## PROBLEMS TO WORK ON
1. Repeat word for word the part of the reproducibility index text that starts at "Reproducibility Index" and ends at "Under Review, 2026..".
2. Go on with the reproducibility index text on the LLM benchmarking paper, starting right after its last line.

## TEXT BLOCK
Reproducibility Index

Notice: The reproducibility variables underlying each score are classified using an automated LLM-based pipeline, validated against a manually labeled dataset. LLM-based classification introduces uncertainty and potential bias; scores should be interpreted as estimates. Full accuracy metrics and methodology are described in Coakley et alK. L. Coakley, T. Snelleman, H. Hoos, and O. E. Gundersen, "The embrace of open science: An analysis of a decade of AI research and 56 800 conference papers," Under Review, 2026..

Active Evaluation Acquisition for Efficient LLM Benchmarking

Authors: Yang Li, Jie Ma, Miguel Ballesteros, Yassine Benajiba, Graham Horwood

ICML 2025 | Venue PDF | LLM Run Details

Reproducibility Variable	Result	LLM Response
Research Type	Experimental	Empirical results demonstrate that our approach significantly reduces the number of evaluation prompts required while maintaining accurate performance estimates compared to previous methods.
Researcher Affiliation	Industry	Yang Li 1 Jie Ma 1 Miguel Ballesteros 1 Yassine Benajiba 1 Graham Horwood 1 1Amazon Web Service. Correspondence to: Yang Li <EMAIL>.
Pseudocode	Yes	Please refer to Algorithm 1 for pseudo-code of the active acquisition process. (Also references Algorithm 2 in Appendix B and Algorithm 3 in Appendix C).
Open Source Code	No	The paper does not contain any explicit statement about releasing the source code for the methodology described, nor does it provide a direct link to a code repository for the authors' implementation.
Open Datasets	Yes	We conduct experiments on five popular LLM benchmarks: Hugging Face Open LLM Leaderboard (Beeching et al., 2023), MMLU (Hendrycks et al., 2020), HELM-Lite (Liang et al., 2022), Alpaca Eval 2.0 (Li et al., 2023), and Chatbot Arena (Zheng et al., 2024).

## DATA LISTING
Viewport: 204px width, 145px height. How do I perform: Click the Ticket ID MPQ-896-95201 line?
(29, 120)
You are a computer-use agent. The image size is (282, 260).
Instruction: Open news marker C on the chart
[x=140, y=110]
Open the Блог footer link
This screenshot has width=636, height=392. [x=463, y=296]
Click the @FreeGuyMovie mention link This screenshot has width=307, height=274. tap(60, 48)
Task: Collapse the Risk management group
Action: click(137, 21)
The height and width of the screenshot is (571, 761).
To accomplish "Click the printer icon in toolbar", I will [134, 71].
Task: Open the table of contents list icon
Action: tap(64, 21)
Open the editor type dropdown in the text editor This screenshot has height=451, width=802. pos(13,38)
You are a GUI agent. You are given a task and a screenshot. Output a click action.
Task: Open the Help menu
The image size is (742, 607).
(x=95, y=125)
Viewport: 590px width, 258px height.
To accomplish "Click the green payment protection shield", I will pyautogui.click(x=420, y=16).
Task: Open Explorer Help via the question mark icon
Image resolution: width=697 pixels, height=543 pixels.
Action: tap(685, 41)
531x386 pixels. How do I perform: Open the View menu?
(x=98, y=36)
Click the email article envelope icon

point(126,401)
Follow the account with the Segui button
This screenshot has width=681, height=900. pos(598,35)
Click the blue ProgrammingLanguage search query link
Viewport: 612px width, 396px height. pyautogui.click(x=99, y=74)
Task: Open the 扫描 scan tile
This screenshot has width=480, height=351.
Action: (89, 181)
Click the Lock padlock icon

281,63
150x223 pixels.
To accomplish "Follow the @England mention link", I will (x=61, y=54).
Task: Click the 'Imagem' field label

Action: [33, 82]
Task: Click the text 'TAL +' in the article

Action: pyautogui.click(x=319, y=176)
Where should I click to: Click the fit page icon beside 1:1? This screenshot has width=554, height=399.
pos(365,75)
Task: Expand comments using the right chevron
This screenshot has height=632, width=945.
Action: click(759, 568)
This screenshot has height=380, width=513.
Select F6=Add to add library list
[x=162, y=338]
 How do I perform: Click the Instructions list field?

## ANSWERS BY ITEM NUMBER
1.
Reproducibility Index

Notice: The reproducibility variables underlying each score are classified using an automated LLM-based pipeline, validated against a manually labeled dataset. LLM-based classification introduces uncertainty and potential bias; scores should be interpreted as estimates. Full accuracy metrics and methodology are described in Coakley et alK. L. Coakley, T. Snelleman, H. Hoos, and O. E. Gundersen, "The embrace of open science: An analysis of a decade of AI research and 56 800 conference papers," Under Review, 2026..

2.
Dataset Splits	Yes	For each benchmark, we divide its leaderboard into training and testing splits based on models rather than prompts. When evaluation dates are available (e.g., for Open LLM Leaderboard), we use chronological splitting to ensure testing is performed on newer models, better simulating real-world scenarios where we evaluate newly released LLMs. For benchmarks without temporal information, we use random splitting. For Alpaca Eval, we collect evaluation scores for 130 models and randomly select 70% for training.
Hardware Specification	No	The paper does not provide specific details about the hardware used for running its experiments. It only generally states that the models 'can be executed efficiently on modest hardware with minimal computational resources'.
Software Dependencies	No	The paper does not provide specific software dependencies with version numbers (e.g., Python, PyTorch, TensorFlow, or specific library versions) that were used to replicate the experiment.
Experiment Setup	Yes	Appendix B.4, titled 'Hyperparameters', provides Table B.1 which summarizes the hyperparameters used for the neural process model for each dataset. Appendix D also includes Table D.1, 'Hyperparameters for RL-based acquisition policy'.